Hacker Newsnew | past | comments | ask | show | jobs | submitlogin
Care about search privacy? Duck Duck Go no longer logs IPs. (gabrielweinberg.com)
189 points by epi0Bauqu on March 15, 2010 | hide | past | favorite | 95 comments


It seems sort of like you're destroying the possibility for growth with this, though. From what I understand of Google's work, they really have improved tremendously from analyzing data (to find how searches go wrong), and from using the data in new features (such as with spell checking, adding new terms into the query, personalizing searches, etc.).

And I mean, I value privacy. I do. But, I value the quality of the search results even more than whatever privacy is lost from search engines logging, I guess. Unless there is some path to improvement, all I can ever see myself using Duck Duck Go for is porn, tips on murdering my spouses, and information on illegal drugs. Of course, other people would use it for much more-- but for me, there something truly wonderful about being able to search for "nose" and have the first result be a unit test runner I want to use, not a piece of anatomy I already know everything I need to about. Sure, it's stupid-- I should search for "nose tests", but I sometimes make mistakes, and here Google doesn't even need to say so and make me try again. It finds the target anyway, without problems (and the less-likely Wikipedia article is right below, as result #2). Without Google logging what I searched for and building a profile, this wouldn't be possible.

I don't mean to be fanboyish and loving of Google (they do scare me sometimes). If they added some sort of feature that said, "don't record anything I do right now with these searches", I would be very happy. But, similarly, I would also be happy if Duck Duck Go at least had an option to opt-in to logging and monitoring and so on. On my end, I would consider my relatively minimal, and explicitly given, loss of privacy to be worth it to help make a search engine I am using better (assuming, of course, that I'm using it-- and I'm not opposed to trying something new to me).

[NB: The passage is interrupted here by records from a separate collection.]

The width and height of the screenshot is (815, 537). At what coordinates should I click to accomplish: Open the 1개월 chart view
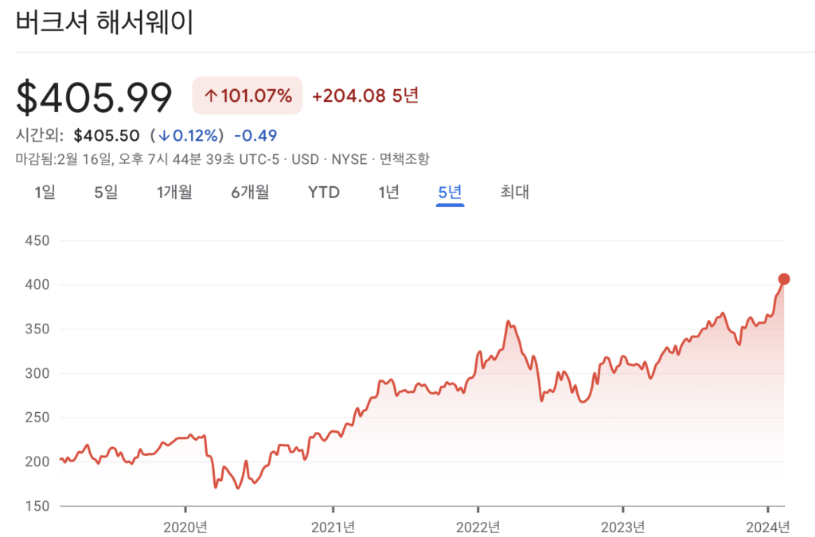(174, 192)
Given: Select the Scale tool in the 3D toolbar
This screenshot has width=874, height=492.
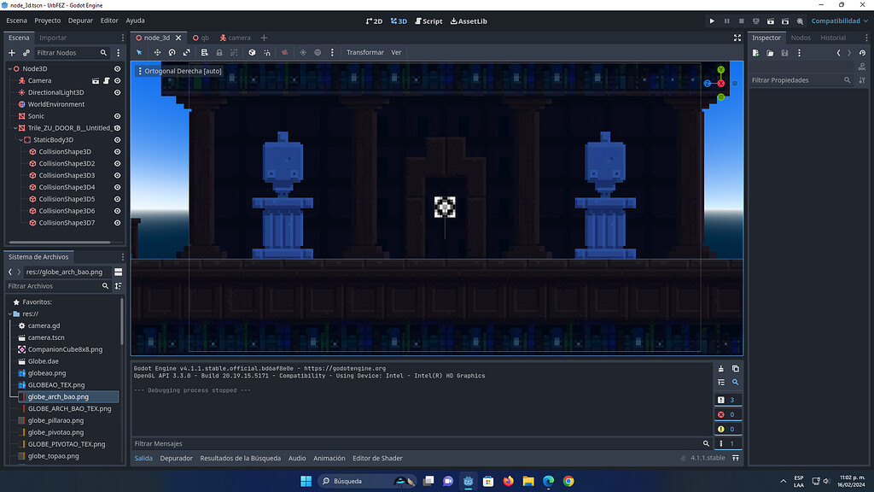Looking at the screenshot, I should [188, 52].
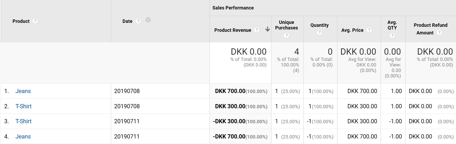Click help icon under Quantity header
This screenshot has height=144, width=456.
(319, 33)
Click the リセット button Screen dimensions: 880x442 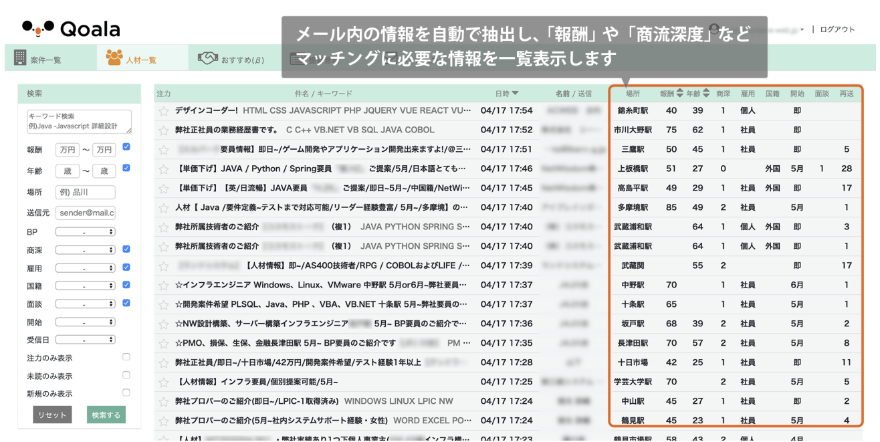(52, 415)
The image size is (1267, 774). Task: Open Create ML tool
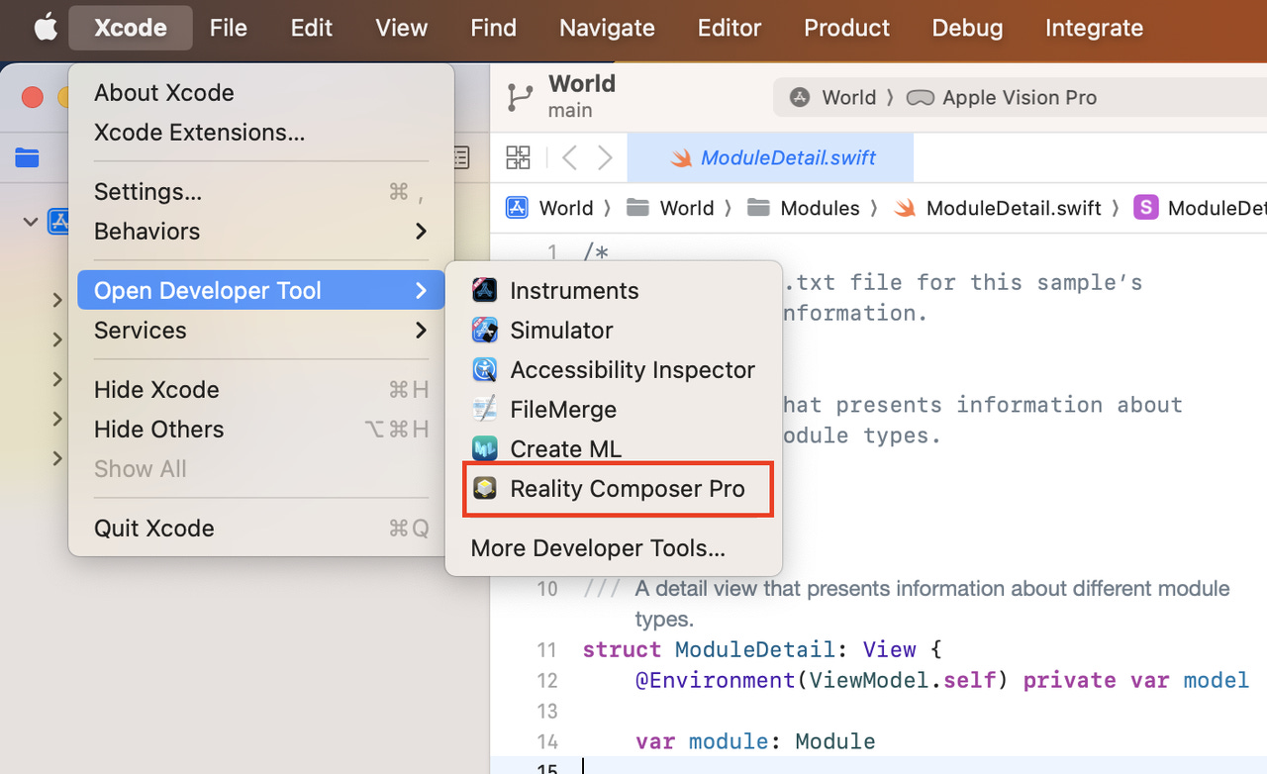[613, 448]
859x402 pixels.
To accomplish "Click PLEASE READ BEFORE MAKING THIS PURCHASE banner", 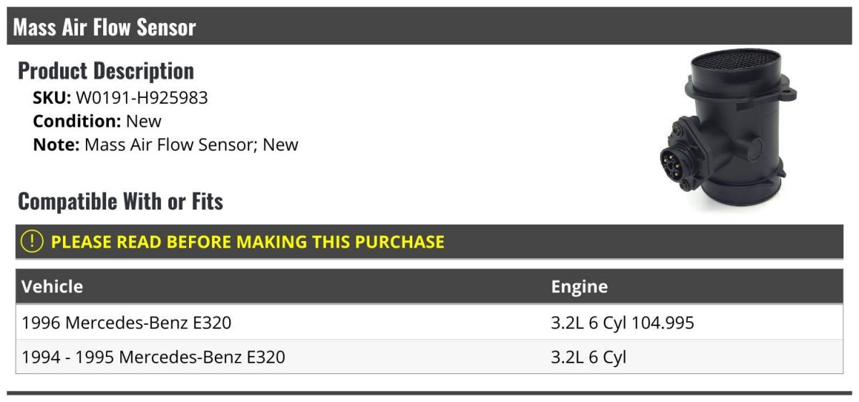I will point(430,242).
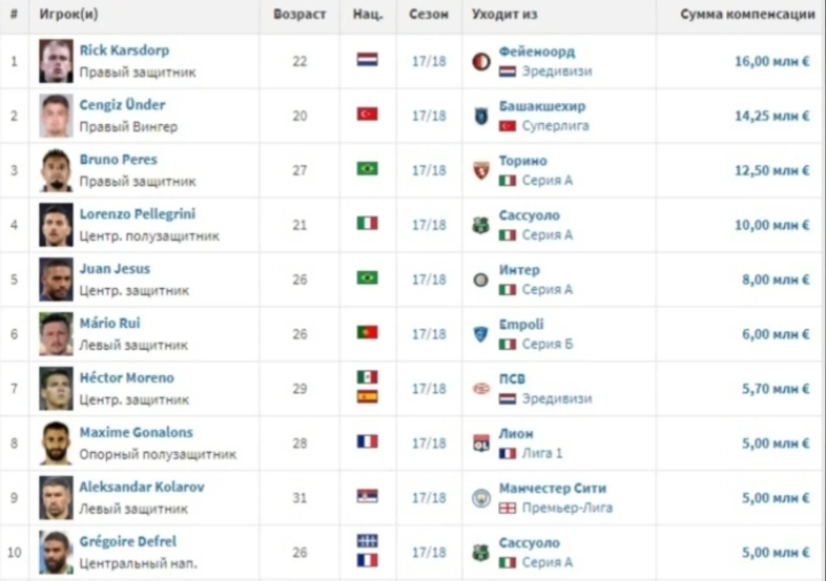
Task: Open Rick Karsdorp player link
Action: click(x=124, y=50)
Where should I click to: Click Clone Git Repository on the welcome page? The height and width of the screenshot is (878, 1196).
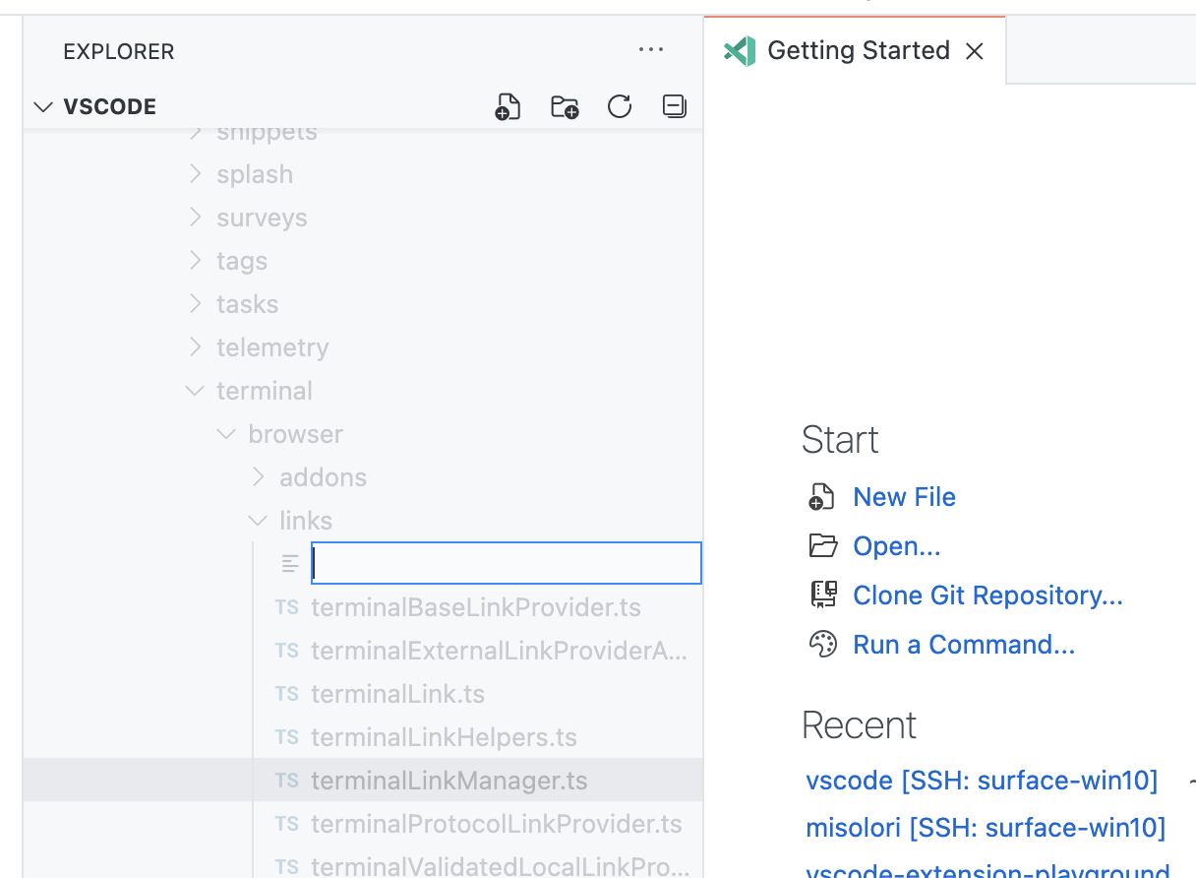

In my opinion Google results used to be great before they did all the personalizing, and now they are often really bad. I get infuriated sometimes how hard it is to search for a specific term. I have to use all kinds of + and - signs in my search terms to get anything near a meaningful result and it is not straightforward at all to simply go to an English version of a Google site because Google insists that I must be Dutch and therefore only want localized information.

Of course they did not get worse because of the personalizing (though the location-based stuff absolutely has to go away - we have browser language strings for that, don't try to guess what I want if I have a way to tell you what I want), but I do think they did pretty well before they did all that, so I see no reason why DuckDuckGo can't as well and wish them the best.


> it is not straightforward at all to simply go to an English version of a Google site because Google insists that I must be Dutch and therefore only want localized information

This kills me when traveling. There's ways around it, but it's a bit of a hassle. Really one of my only hassles with Google, though I understand it probably serves 99%+ of searches better.



There is a lot you can do with the aggregate query data.

I do plan to eventually have accounts, i.e. opt-in features.

And as for results, I would suggest you try it for a week or so and see for yourself.


The best reason to keep identity in your logs is spam prevention. It may not be a big deal now, but it will be if this works out.


Why don't you just hash the ip and do a geo ip lookup before you log it? Voila, you add privacy, but keep the relevant data.


This is definitely a killer niche to fill given the current privacy conscious climate [around here]. Kudos.


"Privacy conscious climate"? Are we using the same Internet? (The one with Twitter, Facebook, Foursquare, etc...)


By privacy conscious I mean users - specifically us techy users (where there is a lot of privacy debate currently going on)


It's certainly a niche, but I'm not sure how many techy users really care about privacy. We all have Gmail accounts, right? Which store emailed passwords, password reset links, private conversations, account balances, and all sorts of other stuff?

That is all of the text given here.